### Material for this exercise:
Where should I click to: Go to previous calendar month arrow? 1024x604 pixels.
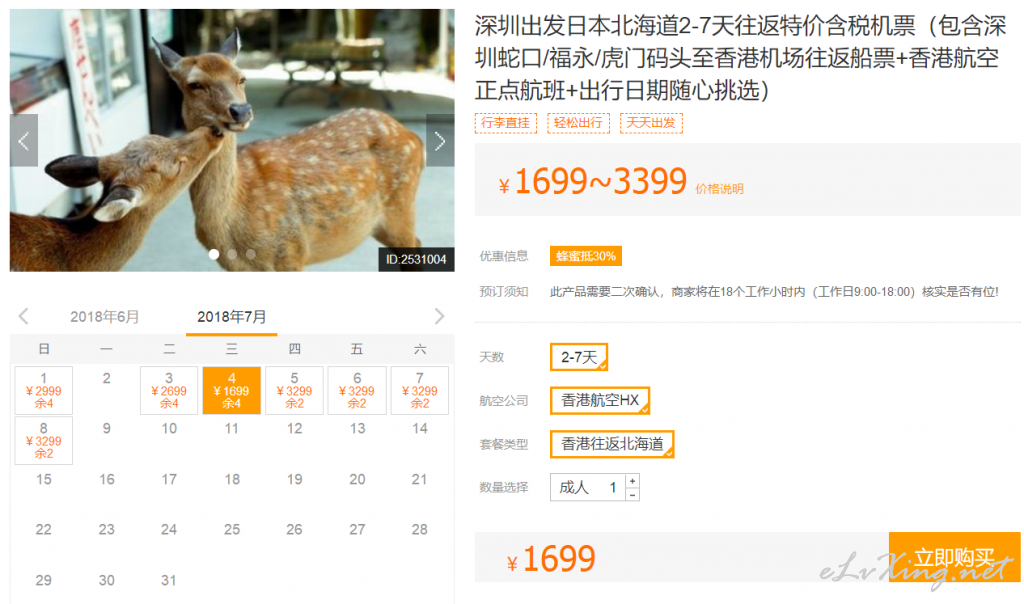24,317
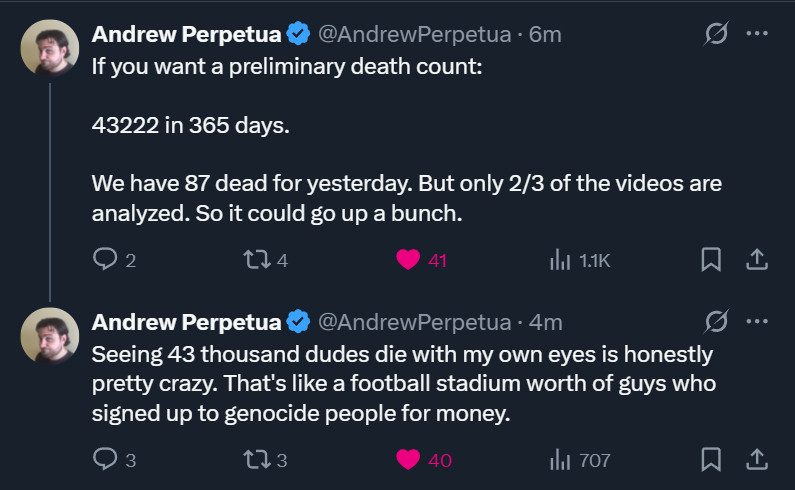This screenshot has height=490, width=795.
Task: Unlike the second tweet with 40 likes
Action: pos(408,460)
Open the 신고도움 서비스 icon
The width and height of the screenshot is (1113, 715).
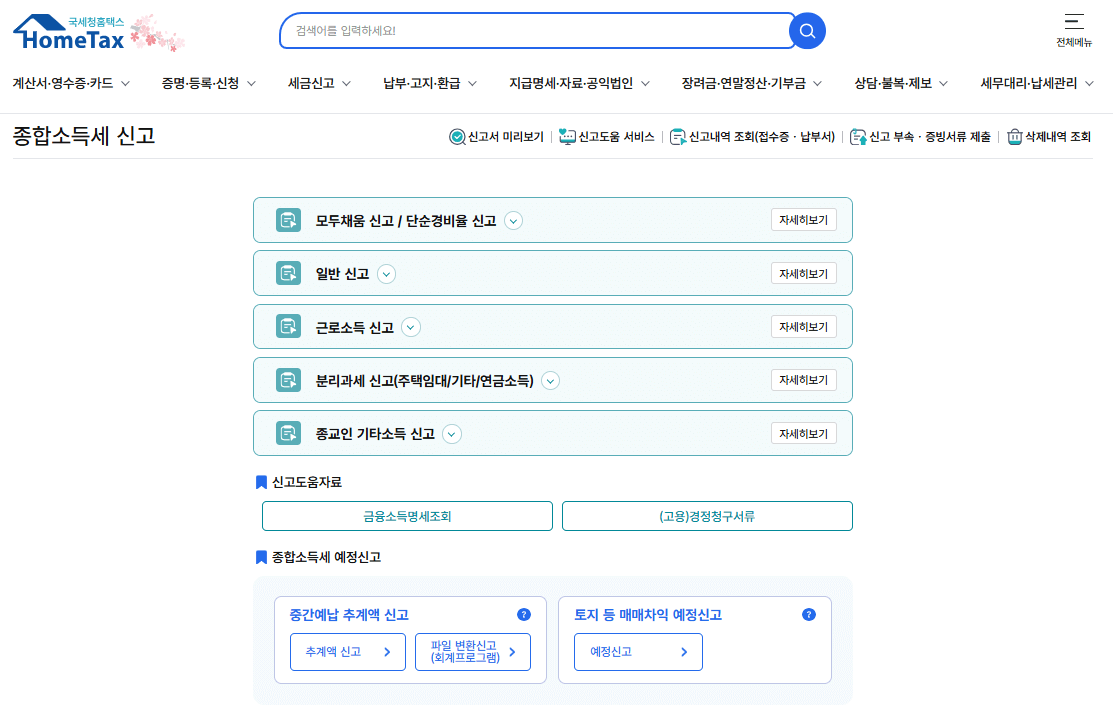click(x=566, y=137)
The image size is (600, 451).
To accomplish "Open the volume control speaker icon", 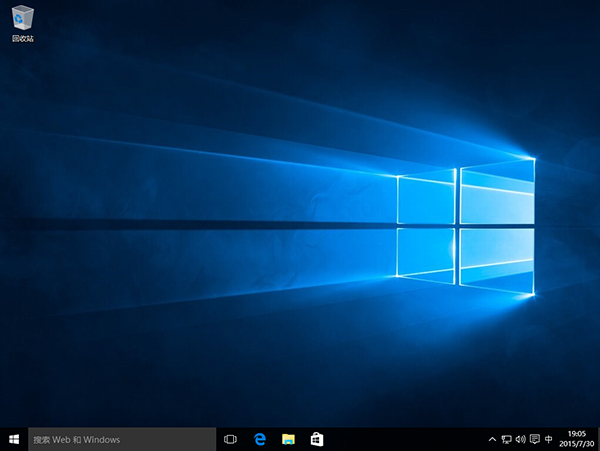I will [x=520, y=439].
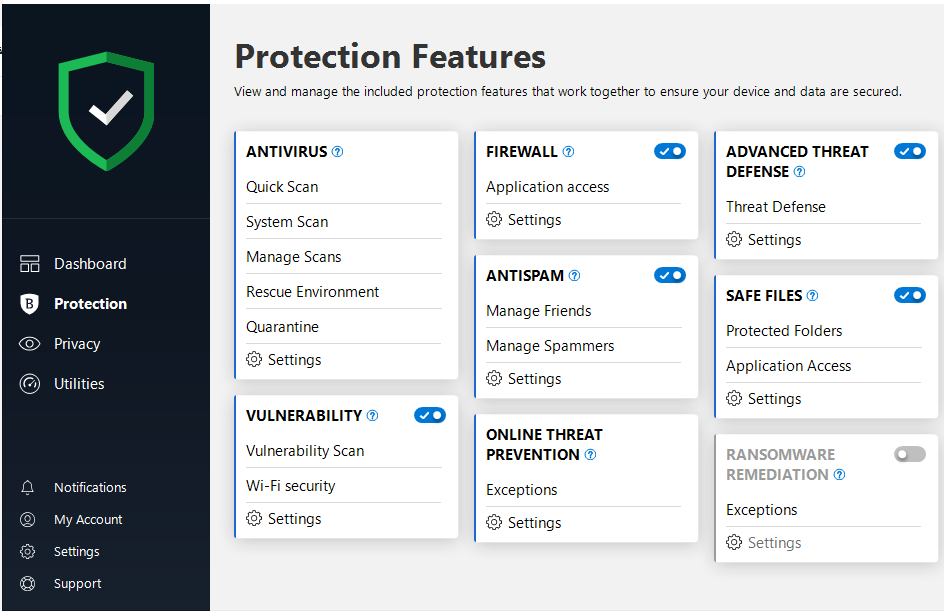Toggle Advanced Threat Defense off
944x611 pixels.
coord(910,151)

### Task prompt:
Reproduce the records from the start through the line containing "Action: pos(408,460)", inclusive, replacing "arrow" with "button" and leaving everything else unchanged. Omit the pictures from your answer.

### Response to this task:
Where should I click to: Go to previous calendar month button? 1024x604 pixels.
24,317
This screenshot has height=490, width=795.
Task: Unlike the second tweet with 40 likes
Action: pos(408,460)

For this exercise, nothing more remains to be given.